PopUpSelect accomplishes the task of saving the part of the screen under the
pop-up by copying that part to an off-screen bitmap using the Quickdraw routine
CopyBits. The off-screen bitmap is allocated with a NewHandle call. The width of the
menu rectangle (plus the width of the frame and shadow) determines the value of its
rowBytes field (appropriate rounded up to a multiple of 2 bytes, since rowBytes must
be even). The height of the menu rectangle (plus the height of the frame and shadow)
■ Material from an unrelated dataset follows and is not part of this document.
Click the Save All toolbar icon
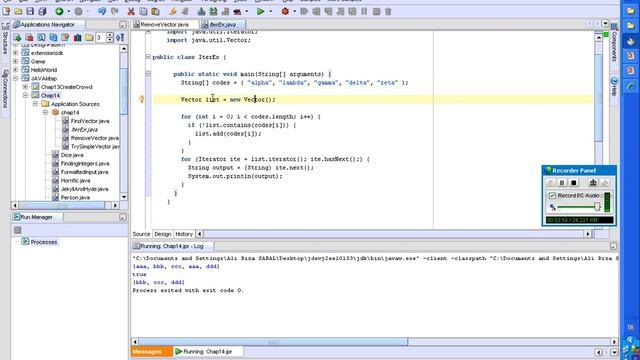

determines the number of rows in the bitmap. These two values multiplied together,
plus the size of a bitmap structure, determine the number of bytes to allocate. The
bitmap structure itself is build in the first few bytes of the allocated area. The
baseAddr field of the bitmap points to the byte immediately following the end of the
bitmap structure.
The next task, that of drawing the menu, is performed by calling the standard
menu definition procedure whose handle is contained in the menuProc field of the menu
record. A menu definition procedure has the following interface:
#define mDrawMsg 0
#define mChooseMsg 1
#define mSizeMsg 2
MenuDefProc(message, theMenu, menuRect,
hitPt, whichItem)
int16 message;
MenuHandle theMenu;
Rect *menuRect;
Point *hitPt;
int16 * whichItem;
Passing the message mDrawMsg to the menu definition procedure causes it to
draw the menu inside the rectangle menuRect. The Window Manager port should be the
current port when this message is sent. I set the port's clipRgn equal to menuRect, just
to be safe.
The task of tracking the mouse is accomplished by passing the message
mChooseMsg to the menu definition procedure. When the procedure receives
mChooseMsg, its hitPt parameter is the current mouse location, and its whichItem
parameter is the item number of the last item that was choosen from the menu. If the
location is in an enabled menu item, the procedure unhighlights whichItem and
highlights the newly choosen item (unless the new item is the same as the whichItem),
and returns the item number of the new item in whichItem. If the location isn't in an
enabled item (or isn't inside menuRect), the procedure unhighlights whichItem and
returns 0. The following fragment of code shows how this works:
whichItem = 0;
SetPt(hitPt, 0, 0);
do
MenuDefProc(mChooseMsg, theMenu,
&menuRect, hitPt, & whichItem);
GetMouse(hitPt);
}
while (WaitMouseUp());
WhichItem and hitPt are both initialized to 0 since the local coordinate system
has changed, invalidating the original value of hitPt. This initialization is consistent
since the local origin is outside menuRect. GetMouse returns the mouse location in the
local coordinate system of the current port, which is just what we want. Finally,
WaitMouseUp is called rather than StillDown so that the pending mouse-up event is
removed, to avoid confusing the application (MenuSelect does this too).